■The life of Dr. Shoma Morita (1874-1938)
Shoma Morita, the founder of Morita therapy, was born in 1874. He died of pneumonia at the age of 64 in 1938. Morita entered Tokyo Imperial University School of Medicine in 1898 and graduated in 1903. In that same year, he was appointed as a professor at Tokyo Jikeikai Hospital Medical College. Morita dedicated himself to the treatment of psychogenic diseases but the system of treatment known today as Morita therapy is considered to have formed around 1920. In 1937, Shoma Morita became professor emeritus at Jikei University School of Medicine.
Morita therapy is a unique system of psychotherapy for neurosis, founded by late the Japanese psychiatrist Shoma Morita in 1919. It has been shown to be highly effective, primarily in treating conditions such as interpersonal (social) phobia, agoraphobia, obsessive-compulsive disorder, hypochondria, and anxiety disorders (e.g., panic disorder, generalized anxiety disorder).
More recently,the applications of Morita therapy has extended into areas beyond neuroses, for example, in cases of chronic depression, and improving the mental health of cancer patients.
Morita observed that various neurotic symptoms develops among people who are, what he called, a shinkeishitsu personality, characterized by introverted, self-focused, worrisome, timid, sensitive, perfectionistic and idealistic tendencies. He identified a relatively high commonality between neuroses and these shinkeishitsu personality traits.(note 1) Morita also posited as the proximate cause of the disorders a specific obsessive psychological mechanism, which he termed toraware, that arises from these characteristics or temperaments. The mechanism of toraware includes two aspects which Morita called seishin kogo sayo(psychic interaction), and shiso no mujun (contradiction between ideas and facts). The first, seishin kogo sayo is a vicious cycle of sensation and attention in which the sufferer’s preoccupation with sensation of feeling experienced (e.g., fear or discomfort), leading to the continuous amplification and intensifying of the feeling. The second aspect called contradiction between ideas and facts emerges when an individual is experiencing fear or anxiety (which is real) engages in an impossible intellectual effort to make them go away; in an attempt to make their uncomfortable facts of circumstances match their ideal of existence without such distressing feelings.

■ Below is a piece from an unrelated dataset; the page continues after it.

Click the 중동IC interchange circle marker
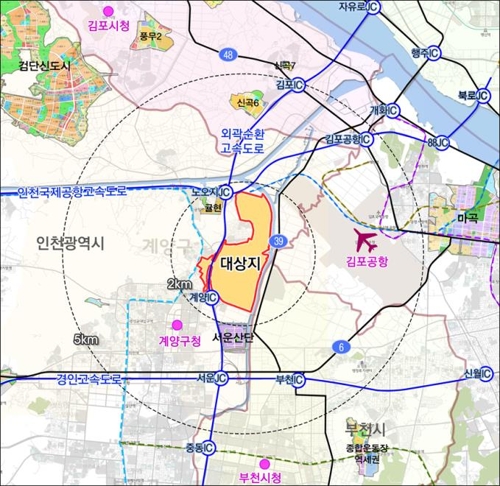Screen dimensions: 500x486 tap(208, 448)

Morita therapy helps patients overcome toraware by helping them to cultivate an attitude known as arugamama. Arugamama entails relinquishing the struggle to try and intellectually eliminate anxiety and symptoms, but instead to just lets them be. Secondly, it encourages the understanding that there exists on the other side of fear (shino kyofu), the desire (seino yokubo). Just as humans naturally harbor anxieties, they also intrinsically hold the desire to lead fullsome lives; the attainment of which requires due effort and progress. Patients are guided to engage in constructive/purposeful activities that exerts their desire for life. This action-based approach is intentionally designed to show patients how to broaden their range of experience in pursuit of a more constructive lifestyle. Morita therapy encourages them to start by doing what needs to be done – the tasks before them in the course of their daily lives – even as they harbor anxieties in parallel.
Simply put, the main goal of the therapy is to overcome neurosis by fostering an attitude of arugamama. For this very reason, the Morita therapeutic approach might accurately be described as a re-orientation of a person’s way of living.

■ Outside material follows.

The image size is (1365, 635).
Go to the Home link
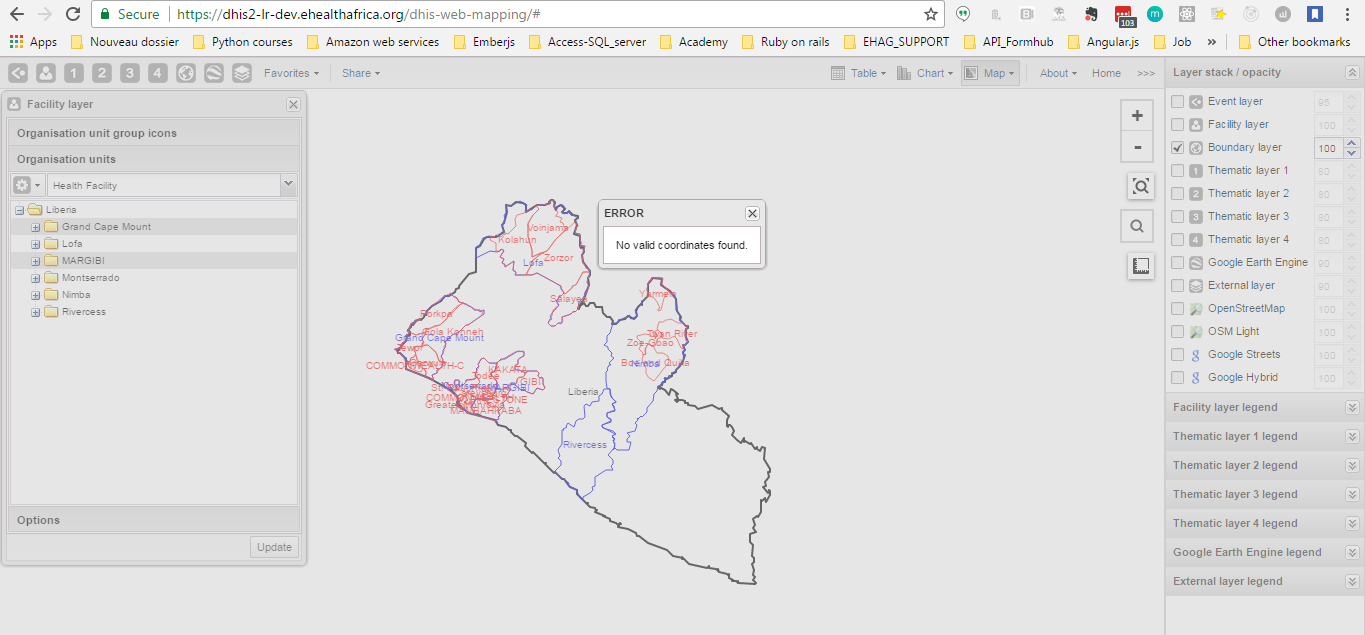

(note 1) The shinkeishitsu personality
Understanding the pathogenesis of neurosis requires insight into the complex interplay of the disorder’s psychological, physical and social causative factors. One of the important psychological elements involved is an individual’s pre-existing personality disposition. Shoma Morita described the typical personality orientation of people prone to neurosis as a shinkeishitsu personality, which includes the following traits.
- Introspective and self-reflective/self-focused
- Prone to worry, timid, sensitive, tend to dwell on little things, and let things “get to” them (fragile personality aspects)
- Perfectionistic, idealistic, strong-willed, can’t stand losing (persistent personality aspects)
This shinkeishitsu personality brings together elements of fragility with more persistent characteristics. To the extent that they must coexist within the same personality, the persistent and more obsessive self often cannot abide the weaker, more timid self; a tension that is widely believed to invite internal psychological conflict.